From a clinical perspective, a subset of patients with MIS-C show features that are similar to KD, including mucocutaneous findings. The question arises as to whether these two syndromes represent a single entity, rather than completely separate conditions. Kawasaki shock syndrome, which is a known variant of KD, as well as severe KD, both recapitulate many of the more common features found in MIS-C, such as shock, proinflammatory state and pathology, and some of the hematologic disturbances such as thrombocytopenia, which at first glance appear unique to MIS-C. A reasonable argument can be made that MIS-C represents a severe Kawasaki spectrum.
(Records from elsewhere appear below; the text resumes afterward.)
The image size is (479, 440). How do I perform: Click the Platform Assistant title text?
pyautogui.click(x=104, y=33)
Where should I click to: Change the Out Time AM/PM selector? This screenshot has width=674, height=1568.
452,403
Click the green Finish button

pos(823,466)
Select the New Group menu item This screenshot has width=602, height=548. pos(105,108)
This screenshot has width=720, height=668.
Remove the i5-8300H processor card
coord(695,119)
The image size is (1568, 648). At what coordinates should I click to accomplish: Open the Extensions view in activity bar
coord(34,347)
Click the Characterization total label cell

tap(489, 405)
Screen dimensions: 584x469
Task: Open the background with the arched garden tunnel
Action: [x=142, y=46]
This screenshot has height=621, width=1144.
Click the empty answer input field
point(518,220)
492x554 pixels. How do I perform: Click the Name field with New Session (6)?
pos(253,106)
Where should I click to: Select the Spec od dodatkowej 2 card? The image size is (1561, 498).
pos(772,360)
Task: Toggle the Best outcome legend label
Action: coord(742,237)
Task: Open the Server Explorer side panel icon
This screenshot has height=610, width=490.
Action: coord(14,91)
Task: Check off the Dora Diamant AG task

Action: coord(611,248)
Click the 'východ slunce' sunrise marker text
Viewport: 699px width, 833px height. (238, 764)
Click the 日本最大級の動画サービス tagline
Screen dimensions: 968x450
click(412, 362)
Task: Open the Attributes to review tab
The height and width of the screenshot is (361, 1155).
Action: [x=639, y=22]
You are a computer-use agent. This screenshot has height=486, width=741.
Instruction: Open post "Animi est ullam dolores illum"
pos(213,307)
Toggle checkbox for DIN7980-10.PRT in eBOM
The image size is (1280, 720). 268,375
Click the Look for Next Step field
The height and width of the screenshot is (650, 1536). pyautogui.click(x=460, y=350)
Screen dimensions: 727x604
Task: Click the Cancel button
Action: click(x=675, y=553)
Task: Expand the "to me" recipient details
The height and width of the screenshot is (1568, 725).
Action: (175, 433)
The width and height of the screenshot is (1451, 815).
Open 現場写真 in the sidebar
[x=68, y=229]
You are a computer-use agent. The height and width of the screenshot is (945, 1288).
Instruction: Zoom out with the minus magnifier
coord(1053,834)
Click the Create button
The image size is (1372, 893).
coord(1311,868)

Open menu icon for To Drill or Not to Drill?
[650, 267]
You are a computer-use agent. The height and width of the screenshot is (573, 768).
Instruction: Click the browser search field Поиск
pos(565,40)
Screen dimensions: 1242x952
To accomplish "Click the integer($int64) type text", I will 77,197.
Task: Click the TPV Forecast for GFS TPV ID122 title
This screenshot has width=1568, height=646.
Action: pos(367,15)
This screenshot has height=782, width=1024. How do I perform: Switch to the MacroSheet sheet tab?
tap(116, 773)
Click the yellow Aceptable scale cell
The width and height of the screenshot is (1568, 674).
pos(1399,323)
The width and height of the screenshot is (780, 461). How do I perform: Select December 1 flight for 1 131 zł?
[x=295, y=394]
Many of the demographic features of the disease differ, such as age (mean age 8-12 years in MIS-C versus the rarity of Kawasaki cases in children older than 5 years). The absence of predilection for Asian populations being affected in MIS-C is also contrary to what one might see in KD.34 For instance, only 1 of 17 children diagnosed with MIS-C in New York City was of Asian descent.23 The most common cardiac abnormality associated with MIS-C is left ventricular dysfunction/myocarditis, unlike coronary artery abnormalities in KD.16 Thirty-five percent of children who met criteria for MIS-C at Columbia University Irving Medical Center/New York-Presbyterian Morgan Stanley Children’s Hospital in New York had moderate left ventricular dysfunction, whereas only one child developed a medium-size aneurysm.23 Coronary aneurysms themselves are observed in other vasculitis syndromes, such as Takayasu arteritis and polyarteritis nodosa35 but rarely are they seen in association with other viral and infectious conditions.36 The presence of an aneurysm itself is not a defining feature that would necessitate relating the two syndromes. Table 5 further compares and contrasts clinical manifestations of MIS-C and KD.

Table 5.

Comparing and contrasting MIS-C with Kawasaki disease

MIS-C Kawasaki disease
• Mean age 8-12 years • Mean age <5 years
• Non-Hispanic blacks at higher risk • Asians at higher risk
• Fever >24 hours • Fever >5 days
• Gastrointestinal clinical manifestations common (severe abdominal pain) • Gastrointestinal complaints are not common
• Myocarditis/myocardial dysfunction (left ventricular dysfunction) • Myocardial function normal, mildly reduced
• Coronary artery aneurysms unusual • Coronary artery abnormalities such as aneurysms more common
• Renal involvement more common • Renal involvement rare
• Proinflammatory state common • Proinflammatory state typically less common and less severe
• Lymphopenia common • Lymphopenia not common
• Thrombocytopenia • Thrombocytosis

MIS-C, multisystem inflammatory syndrome in children.

Conclusions

MIS-C is a recently recognized childhood inflammatory disorder seen in patients with confirmed or suspected COVID-19. The increasing incidence 3 to 4 weeks after COVID-19 infection suggests a postinfectious phenomenon occurring in susceptible individuals. We have recently published a large case series on MIS-C in an effort to identify and characterize the mucocutaneous manifestations of MIS-C. We concluded that the vast majority of MIS-C cases present with mucocutaneous manifestations, including conjunctivitis, a diffuse eruption, and oral mucosal changes, as the three most common. The eruption of MIS-C is typically diffuse and nonspecific. Mucocutaneous manifestations of MIS-C are more common in younger children, and their prevalence decreases with age. Finally, although the mucocutaneous findings of MIS-C may resemble those of KD, the two conditions differ widely in terms of mean age of onset, race predilection, and the associated clinical manifestations. This syndrome requires intensive supportive care and therapy.

Declaration of competing interest

The authors declare that they have no known competing financial interests or personal relationships that could have appeared to influence the work reported in this paper.